I install GPU version JAX and I encounter the following error when I first run a program with the AD support of JAX.
The following is the error info.
2020-10-05 16:30:40.039587: W external/org_tensorflow/tensorflow/compiler/xla/service/gpu/nvptx_compiler.cc:70] Can't find libdevice directory ${CUDA_DIR}/nvvm/libdevice. This may result in compilation or runtime failures, if the program we try to run uses routines from libdevice.

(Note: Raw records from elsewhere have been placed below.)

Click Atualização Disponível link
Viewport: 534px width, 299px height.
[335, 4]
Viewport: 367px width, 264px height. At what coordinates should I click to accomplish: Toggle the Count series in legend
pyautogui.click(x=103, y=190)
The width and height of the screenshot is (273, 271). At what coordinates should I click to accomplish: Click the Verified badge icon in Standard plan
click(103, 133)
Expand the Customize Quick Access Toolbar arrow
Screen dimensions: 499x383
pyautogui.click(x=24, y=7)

2020-10-05 16:30:40.039604: W external/org_tensorflow/tensorflow/compiler/xla/service/gpu/nvptx_compiler.cc:71] Searched for CUDA in the following directories:
2020-10-05 16:30:40.039608: W external/org_tensorflow/tensorflow/compiler/xla/service/gpu/nvptx_compiler.cc:74] ./cuda_sdk_lib
2020-10-05 16:30:40.039611: W external/org_tensorflow/tensorflow/compiler/xla/service/gpu/nvptx_compiler.cc:74] /usr/local/cuda-10.1
2020-10-05 16:30:40.039613: W external/org_tensorflow/tensorflow/compiler/xla/service/gpu/nvptx_compiler.cc:74] .

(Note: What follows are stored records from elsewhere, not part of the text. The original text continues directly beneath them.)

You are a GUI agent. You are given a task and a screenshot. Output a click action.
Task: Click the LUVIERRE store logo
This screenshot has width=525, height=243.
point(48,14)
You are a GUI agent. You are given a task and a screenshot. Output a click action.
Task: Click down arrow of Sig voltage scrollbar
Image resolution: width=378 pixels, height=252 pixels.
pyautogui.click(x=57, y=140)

2020-10-05 16:30:40.039616: W external/org_tensorflow/tensorflow/compiler/xla/service/gpu/nvptx_compiler.cc:76] You can choose the search directory by setting xla_gpu_cuda_data_dir in HloModule's DebugOptions. For most apps, setting the environment variable XLA_FLAGS=--xla_gpu_cuda_data_dir=/path/to/cuda will work.
i: 0
2020-10-05 16:30:40.769544: W external/org_tensorflow/tensorflow/compiler/xla/service/gpu/llvm_gpu_backend/gpu_backend_lib.cc:320] libdevice is required by this HLO module but was not found at ./libdevice.10.bc
Traceback (most recent call last):
File "adpath.py", line 252, in <module>
...........
File "/home/tie/anaconda3/lib/python3.8/site-packages/jax/numpy/lax_numpy.py", line 347, in fn
return lax_fn(x)
File "/home/tie/anaconda3/lib/python3.8/site-packages/jax/lax/lax.py", line 285, in sqrt
return sqrt_p.bind(x)
jax.traceback_util.FilteredStackTrace: RuntimeError: Internal: libdevice not found at ./libdevice.10.bc
The stack trace above excludes JAX-internal frames.

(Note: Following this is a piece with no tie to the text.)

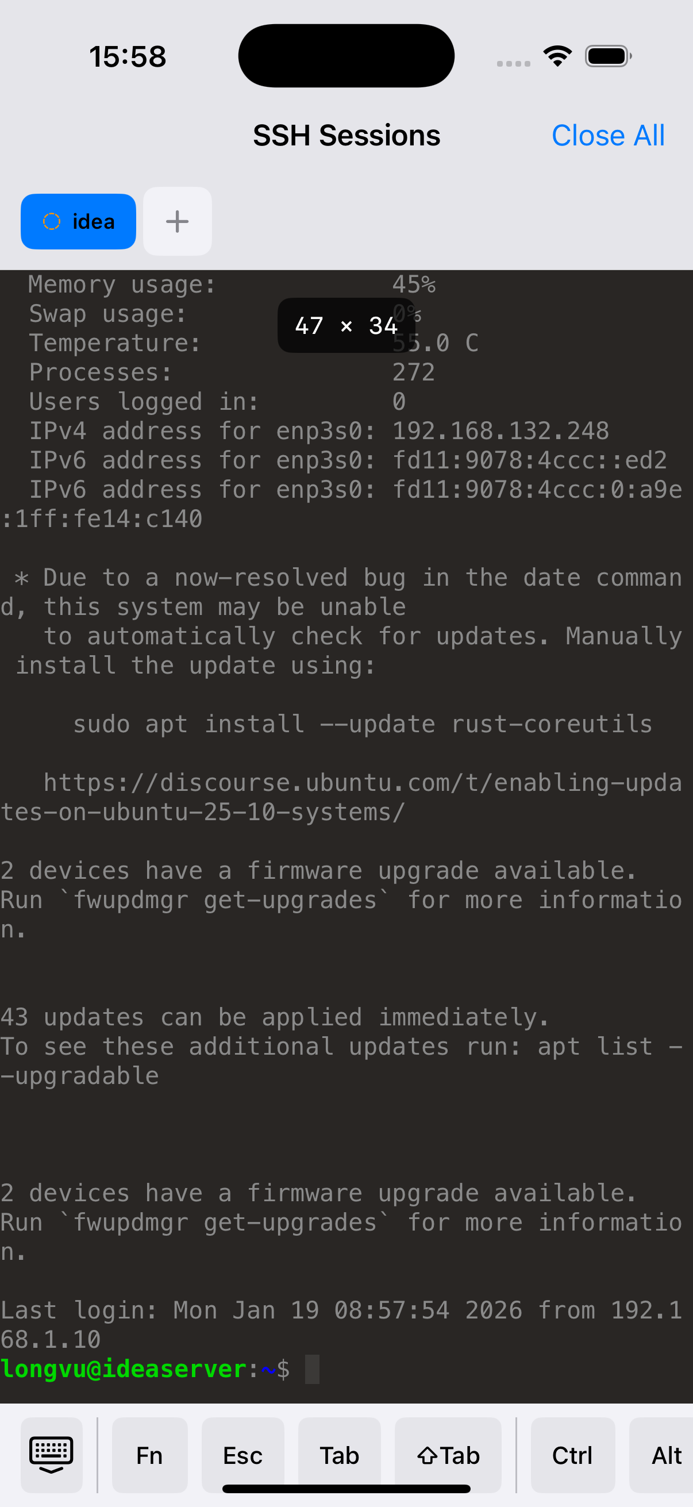The image size is (693, 1507).
Task: Tap the keyboard toggle icon
Action: point(51,1454)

The following is the original exception that occurred, unmodified.
The above exception was the direct cause of the following exception:
Traceback (most recent call last):
File "adpath.py", line 252, in <module>
.......
File "/home/tie/anaconda3/lib/python3.8/site-packages/jax/api.py", line 900, in jacfun
y, jac = vmap(pushfwd, out_axes=(None, -1))(_std_basis(dyn_args))
File "/home/tie/anaconda3/lib/python3.8/site-packages/jax/traceback_util.py", line 137, in reraise_with_filtered_traceback
return fun(*args, **kwargs)
File "/home/tie/anaconda3/lib/python3.8/site-packages/jax/api.py", line 1217, in batched_fun
out_flat = batching.batch(flat_fun, args_flat, in_axes_flat,
File "/home/tie/anaconda3/lib/python3.8/site-packages/jax/interpreters/batching.py", line 36, in batch
return batched_fun.call_wrapped(*in_vals)
File "/home/tie/anaconda3/lib/python3.8/site-packages/jax/linear_util.py", line 151, in call_wrapped
ans = self.f(*args, **dict(self.params, **kwargs))
File "/home/tie/anaconda3/lib/python3.8/site-packages/jax/api.py", line 1681, in _jvp
out_primals, out_tangents = ad.jvp(flat_fun).call_wrapped(ps_flat, ts_flat)
File "/home/tie/anaconda3/lib/python3.8/site-packages/jax/linear_util.py", line 151, in call_wrapped
ans = self.f(*args, **dict(self.params, **kwargs))
..........
File "/home/tie/anaconda3/lib/python3.8/site-packages/jax/numpy/lax_numpy.py", line 347, in fn
return lax_fn(x)
File "/home/tie/anaconda3/lib/python3.8/site-packages/jax/lax/lax.py", line 285, in sqrt
return sqrt_p.bind(x)
File "/home/tie/anaconda3/lib/python3.8/site-packages/jax/core.py", line 266, in bind
out = top_trace.process_primitive(self, tracers, params)
File "/home/tie/anaconda3/lib/python3.8/site-packages/jax/core.py", line 574, in process_primitive
return primitive.impl(*tracers, **params)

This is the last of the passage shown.